Scepticism of this kind is a thread woven through McCabe's work. In The Drugs Don't Work she spoke of how treatment for depression does not replace deeper needs. “It is loved ones and family that get you through it, getting out and walking the dog.” In There's More to Life than Happiness she centred on the fuzzy logic of buying stuff for fulfilment. “Sometimes you're not a happy person,” she says, “and it's actually OK to be grumpy.”

Let's Get Physical didn't start in happy circumstances. She separated from her partner of 16 years and her grandmother passed away. This left McCabe without the two people who'd always been there. “My Nana was like a mother and best friend,” she says. This relationship made it natural for McCabe to make her Nana a promise, but it's one now proving a bittersweet experience.

“I promised I'd look after my health. She hated that I didn't. I said I'd get off the cigarettes and I'll lose weight. Now, I'm... argh! As if life isn't hard enough without her being here, I'm now stuck with a fitness regime! And I think, 'you're not even here to see this.'” She adds: “I'm raging.”

McCabe is happy in a new relationship, but this has also been a two-edged sword when it comes to the healthy regime. "My new girlfriend is into hillwalking and stuff like that," McCabe says. "I like to walk to the shop for sausages and rolls."

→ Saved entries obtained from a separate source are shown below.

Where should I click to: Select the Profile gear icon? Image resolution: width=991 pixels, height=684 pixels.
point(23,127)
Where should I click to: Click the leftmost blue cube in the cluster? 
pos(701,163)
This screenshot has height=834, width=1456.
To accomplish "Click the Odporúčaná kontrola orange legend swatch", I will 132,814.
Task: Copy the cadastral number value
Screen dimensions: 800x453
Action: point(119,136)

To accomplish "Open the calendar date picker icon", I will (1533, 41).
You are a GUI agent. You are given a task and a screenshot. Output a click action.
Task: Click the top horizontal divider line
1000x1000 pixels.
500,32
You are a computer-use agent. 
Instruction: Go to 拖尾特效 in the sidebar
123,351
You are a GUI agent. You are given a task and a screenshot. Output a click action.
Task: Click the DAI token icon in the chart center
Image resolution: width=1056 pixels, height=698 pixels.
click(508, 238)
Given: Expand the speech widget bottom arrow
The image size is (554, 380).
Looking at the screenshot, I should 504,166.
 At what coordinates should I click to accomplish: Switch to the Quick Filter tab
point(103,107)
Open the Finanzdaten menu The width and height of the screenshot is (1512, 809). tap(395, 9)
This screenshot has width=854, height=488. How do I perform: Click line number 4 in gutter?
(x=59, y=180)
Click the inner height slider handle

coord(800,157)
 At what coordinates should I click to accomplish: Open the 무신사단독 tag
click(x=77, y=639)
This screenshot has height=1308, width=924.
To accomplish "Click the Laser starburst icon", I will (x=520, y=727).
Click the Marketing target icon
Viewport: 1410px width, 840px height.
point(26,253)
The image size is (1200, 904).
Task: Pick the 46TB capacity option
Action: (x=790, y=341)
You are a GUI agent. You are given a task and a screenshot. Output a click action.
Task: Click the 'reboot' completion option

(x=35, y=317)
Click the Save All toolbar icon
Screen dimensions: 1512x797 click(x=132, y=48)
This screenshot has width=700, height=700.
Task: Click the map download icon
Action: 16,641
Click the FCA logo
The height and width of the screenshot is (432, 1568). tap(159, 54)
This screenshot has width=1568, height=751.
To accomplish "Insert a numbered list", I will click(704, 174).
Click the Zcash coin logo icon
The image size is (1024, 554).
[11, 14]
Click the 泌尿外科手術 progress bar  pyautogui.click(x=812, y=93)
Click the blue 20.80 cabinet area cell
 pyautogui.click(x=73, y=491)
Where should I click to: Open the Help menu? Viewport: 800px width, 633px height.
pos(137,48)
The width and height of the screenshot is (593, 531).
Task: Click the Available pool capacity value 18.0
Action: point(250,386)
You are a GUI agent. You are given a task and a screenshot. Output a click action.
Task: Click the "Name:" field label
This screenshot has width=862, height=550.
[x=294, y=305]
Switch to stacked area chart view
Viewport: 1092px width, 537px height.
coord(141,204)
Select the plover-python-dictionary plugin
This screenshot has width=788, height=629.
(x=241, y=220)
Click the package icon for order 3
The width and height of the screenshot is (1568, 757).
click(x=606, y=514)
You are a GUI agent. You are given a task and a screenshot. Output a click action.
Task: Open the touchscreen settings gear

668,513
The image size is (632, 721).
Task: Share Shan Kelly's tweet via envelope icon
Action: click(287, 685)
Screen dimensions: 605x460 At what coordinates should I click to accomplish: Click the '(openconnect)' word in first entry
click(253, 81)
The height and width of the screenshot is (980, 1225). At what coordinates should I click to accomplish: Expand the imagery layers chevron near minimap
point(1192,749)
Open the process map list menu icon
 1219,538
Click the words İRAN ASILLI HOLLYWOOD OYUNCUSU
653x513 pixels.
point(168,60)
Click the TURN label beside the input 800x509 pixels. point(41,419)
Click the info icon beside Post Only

Yet, McCabe has plenty of perseverance to help her. It is through constant gigging that she's built a following on the local scene. In a Stand programme packed with well-known names, McCabe's show sold out first. An extra date was soon added. The Stand have every confidence in her, putting McCabe forward for Chortle's 2017 Comedians to Watch list. “It's nice to get recognition,” she says.

She has many kind words about the ethos of The Stand. She also mentions her early champion Janey Godley and others who have given her advice. “It is supportive,” she says of the local scene. But, McCabe seems to appreciate a tough-love approach. Where a comedian can watch another's set and say, “that line there needs work. Or, that bit doesn't work – drop it.”

“Support comes,” she says, “when you show you have a keenness and a willingness to work.”